⟨

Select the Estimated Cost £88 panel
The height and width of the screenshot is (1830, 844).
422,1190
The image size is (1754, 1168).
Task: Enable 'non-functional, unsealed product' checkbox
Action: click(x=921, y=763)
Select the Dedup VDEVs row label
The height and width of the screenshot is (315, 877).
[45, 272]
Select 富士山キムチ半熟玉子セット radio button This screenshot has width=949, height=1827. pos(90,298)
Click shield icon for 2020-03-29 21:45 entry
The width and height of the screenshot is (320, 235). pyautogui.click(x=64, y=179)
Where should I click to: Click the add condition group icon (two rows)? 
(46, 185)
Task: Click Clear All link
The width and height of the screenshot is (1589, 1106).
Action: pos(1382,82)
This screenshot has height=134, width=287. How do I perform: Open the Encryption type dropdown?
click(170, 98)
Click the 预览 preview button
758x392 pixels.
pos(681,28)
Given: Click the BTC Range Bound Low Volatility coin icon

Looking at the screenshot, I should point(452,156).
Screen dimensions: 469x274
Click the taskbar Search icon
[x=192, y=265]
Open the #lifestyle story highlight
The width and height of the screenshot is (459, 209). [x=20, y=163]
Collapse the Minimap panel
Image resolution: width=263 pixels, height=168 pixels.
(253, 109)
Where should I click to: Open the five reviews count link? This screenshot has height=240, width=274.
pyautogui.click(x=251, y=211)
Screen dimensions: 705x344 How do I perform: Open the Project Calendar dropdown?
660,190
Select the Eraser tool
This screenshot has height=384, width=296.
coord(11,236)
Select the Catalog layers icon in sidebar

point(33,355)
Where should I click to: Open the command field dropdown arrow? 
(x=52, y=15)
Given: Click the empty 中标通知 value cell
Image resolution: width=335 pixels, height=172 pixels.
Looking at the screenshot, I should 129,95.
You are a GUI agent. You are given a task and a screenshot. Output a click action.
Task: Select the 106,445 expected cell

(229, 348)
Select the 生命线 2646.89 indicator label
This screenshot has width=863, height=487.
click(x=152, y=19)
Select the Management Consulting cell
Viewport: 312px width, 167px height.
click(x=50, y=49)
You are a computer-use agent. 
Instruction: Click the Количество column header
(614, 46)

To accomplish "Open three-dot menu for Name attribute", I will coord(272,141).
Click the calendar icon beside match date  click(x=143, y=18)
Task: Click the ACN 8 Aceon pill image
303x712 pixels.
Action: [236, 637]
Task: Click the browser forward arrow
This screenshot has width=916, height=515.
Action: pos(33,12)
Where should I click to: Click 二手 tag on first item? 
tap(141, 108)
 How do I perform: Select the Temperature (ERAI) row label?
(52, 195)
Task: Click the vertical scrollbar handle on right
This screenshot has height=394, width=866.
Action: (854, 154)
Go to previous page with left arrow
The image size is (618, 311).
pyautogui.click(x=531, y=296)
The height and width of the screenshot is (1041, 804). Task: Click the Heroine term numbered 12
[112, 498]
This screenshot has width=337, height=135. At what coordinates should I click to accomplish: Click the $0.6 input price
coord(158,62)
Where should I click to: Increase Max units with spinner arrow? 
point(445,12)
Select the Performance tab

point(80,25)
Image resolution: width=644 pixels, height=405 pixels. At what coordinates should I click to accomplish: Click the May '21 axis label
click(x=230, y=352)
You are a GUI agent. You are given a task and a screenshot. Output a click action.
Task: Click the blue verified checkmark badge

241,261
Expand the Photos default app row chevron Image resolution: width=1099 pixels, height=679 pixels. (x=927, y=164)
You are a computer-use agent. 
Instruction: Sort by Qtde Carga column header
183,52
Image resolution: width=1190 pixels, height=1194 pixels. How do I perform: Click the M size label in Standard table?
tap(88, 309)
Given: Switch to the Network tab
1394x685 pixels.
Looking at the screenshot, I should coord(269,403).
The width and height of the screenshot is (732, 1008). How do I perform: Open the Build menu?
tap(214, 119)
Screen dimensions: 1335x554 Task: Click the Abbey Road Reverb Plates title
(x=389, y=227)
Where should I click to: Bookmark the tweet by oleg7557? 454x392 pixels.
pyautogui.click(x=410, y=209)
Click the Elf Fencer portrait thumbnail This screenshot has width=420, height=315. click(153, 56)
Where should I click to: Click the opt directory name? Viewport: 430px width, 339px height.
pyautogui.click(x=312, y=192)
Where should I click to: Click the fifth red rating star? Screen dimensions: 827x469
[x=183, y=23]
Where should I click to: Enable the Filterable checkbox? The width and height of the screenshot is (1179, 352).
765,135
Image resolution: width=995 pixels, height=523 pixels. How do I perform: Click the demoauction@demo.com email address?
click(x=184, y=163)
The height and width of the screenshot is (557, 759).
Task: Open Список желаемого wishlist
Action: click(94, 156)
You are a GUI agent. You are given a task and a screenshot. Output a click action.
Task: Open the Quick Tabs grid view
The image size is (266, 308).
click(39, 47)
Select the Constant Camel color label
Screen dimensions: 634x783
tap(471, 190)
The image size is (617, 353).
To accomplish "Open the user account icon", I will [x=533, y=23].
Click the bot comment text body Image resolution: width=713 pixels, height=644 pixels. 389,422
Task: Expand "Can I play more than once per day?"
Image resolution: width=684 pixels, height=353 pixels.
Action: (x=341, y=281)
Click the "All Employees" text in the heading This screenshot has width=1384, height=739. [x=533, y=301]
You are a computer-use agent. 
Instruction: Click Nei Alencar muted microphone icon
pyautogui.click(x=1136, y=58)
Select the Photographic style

⟩

**WORK TO BE COMPLETED:**
This calls for an exact transcription of every entry above.

**RESPONSE AREA:**
Select the Estimated Cost £88 panel
The height and width of the screenshot is (1830, 844).
422,1190
The image size is (1754, 1168).
Task: Enable 'non-functional, unsealed product' checkbox
Action: click(x=921, y=763)
Select the Dedup VDEVs row label
The height and width of the screenshot is (315, 877).
[45, 272]
Select 富士山キムチ半熟玉子セット radio button This screenshot has width=949, height=1827. pos(90,298)
Click shield icon for 2020-03-29 21:45 entry
The width and height of the screenshot is (320, 235). pyautogui.click(x=64, y=179)
Where should I click to: Click the add condition group icon (two rows)? 
(46, 185)
Task: Click Clear All link
The width and height of the screenshot is (1589, 1106).
Action: pos(1382,82)
This screenshot has height=134, width=287. How do I perform: Open the Encryption type dropdown?
click(170, 98)
Click the 预览 preview button
758x392 pixels.
pos(681,28)
Given: Click the BTC Range Bound Low Volatility coin icon

Looking at the screenshot, I should point(452,156).
Screen dimensions: 469x274
Click the taskbar Search icon
[x=192, y=265]
Open the #lifestyle story highlight
The width and height of the screenshot is (459, 209). [x=20, y=163]
Collapse the Minimap panel
Image resolution: width=263 pixels, height=168 pixels.
(253, 109)
Where should I click to: Open the five reviews count link? This screenshot has height=240, width=274.
pyautogui.click(x=251, y=211)
Screen dimensions: 705x344 How do I perform: Open the Project Calendar dropdown?
660,190
Select the Eraser tool
This screenshot has height=384, width=296.
coord(11,236)
Select the Catalog layers icon in sidebar

point(33,355)
Where should I click to: Open the command field dropdown arrow? 
(x=52, y=15)
Given: Click the empty 中标通知 value cell
Image resolution: width=335 pixels, height=172 pixels.
Looking at the screenshot, I should 129,95.
You are a GUI agent. You are given a task and a screenshot. Output a click action.
Task: Select the 106,445 expected cell

(229, 348)
Select the 生命线 2646.89 indicator label
This screenshot has width=863, height=487.
click(x=152, y=19)
Select the Management Consulting cell
Viewport: 312px width, 167px height.
click(x=50, y=49)
You are a computer-use agent. 
Instruction: Click the Количество column header
(614, 46)

To accomplish "Open three-dot menu for Name attribute", I will coord(272,141).
Click the calendar icon beside match date  click(x=143, y=18)
Task: Click the ACN 8 Aceon pill image
303x712 pixels.
Action: [236, 637]
Task: Click the browser forward arrow
This screenshot has width=916, height=515.
Action: pos(33,12)
Where should I click to: Click 二手 tag on first item? 
tap(141, 108)
 How do I perform: Select the Temperature (ERAI) row label?
(52, 195)
Task: Click the vertical scrollbar handle on right
This screenshot has height=394, width=866.
Action: (854, 154)
Go to previous page with left arrow
The image size is (618, 311).
pyautogui.click(x=531, y=296)
The height and width of the screenshot is (1041, 804). Task: Click the Heroine term numbered 12
[112, 498]
This screenshot has width=337, height=135. At what coordinates should I click to accomplish: Click the $0.6 input price
coord(158,62)
Where should I click to: Increase Max units with spinner arrow? 
point(445,12)
Select the Performance tab

point(80,25)
Image resolution: width=644 pixels, height=405 pixels. At what coordinates should I click to accomplish: Click the May '21 axis label
click(x=230, y=352)
You are a GUI agent. You are given a task and a screenshot. Output a click action.
Task: Click the blue verified checkmark badge

241,261
Expand the Photos default app row chevron Image resolution: width=1099 pixels, height=679 pixels. (x=927, y=164)
You are a computer-use agent. 
Instruction: Sort by Qtde Carga column header
183,52
Image resolution: width=1190 pixels, height=1194 pixels. How do I perform: Click the M size label in Standard table?
tap(88, 309)
Given: Switch to the Network tab
1394x685 pixels.
Looking at the screenshot, I should coord(269,403).
The width and height of the screenshot is (732, 1008). How do I perform: Open the Build menu?
tap(214, 119)
Screen dimensions: 1335x554 Task: Click the Abbey Road Reverb Plates title
(x=389, y=227)
Where should I click to: Bookmark the tweet by oleg7557? 454x392 pixels.
pyautogui.click(x=410, y=209)
Click the Elf Fencer portrait thumbnail This screenshot has width=420, height=315. click(153, 56)
Where should I click to: Click the opt directory name? Viewport: 430px width, 339px height.
pyautogui.click(x=312, y=192)
Where should I click to: Click the fifth red rating star? Screen dimensions: 827x469
[x=183, y=23]
Where should I click to: Enable the Filterable checkbox? The width and height of the screenshot is (1179, 352).
765,135
Image resolution: width=995 pixels, height=523 pixels. How do I perform: Click the demoauction@demo.com email address?
click(x=184, y=163)
The height and width of the screenshot is (557, 759).
Task: Open Список желаемого wishlist
Action: click(94, 156)
You are a GUI agent. You are given a task and a screenshot. Output a click action.
Task: Open the Quick Tabs grid view
The image size is (266, 308).
click(39, 47)
Select the Constant Camel color label
Screen dimensions: 634x783
tap(471, 190)
The image size is (617, 353).
To accomplish "Open the user account icon", I will [x=533, y=23].
Click the bot comment text body Image resolution: width=713 pixels, height=644 pixels. 389,422
Task: Expand "Can I play more than once per day?"
Image resolution: width=684 pixels, height=353 pixels.
Action: (x=341, y=281)
Click the "All Employees" text in the heading This screenshot has width=1384, height=739. [x=533, y=301]
You are a computer-use agent. 
Instruction: Click Nei Alencar muted microphone icon
pyautogui.click(x=1136, y=58)
Select the Photographic style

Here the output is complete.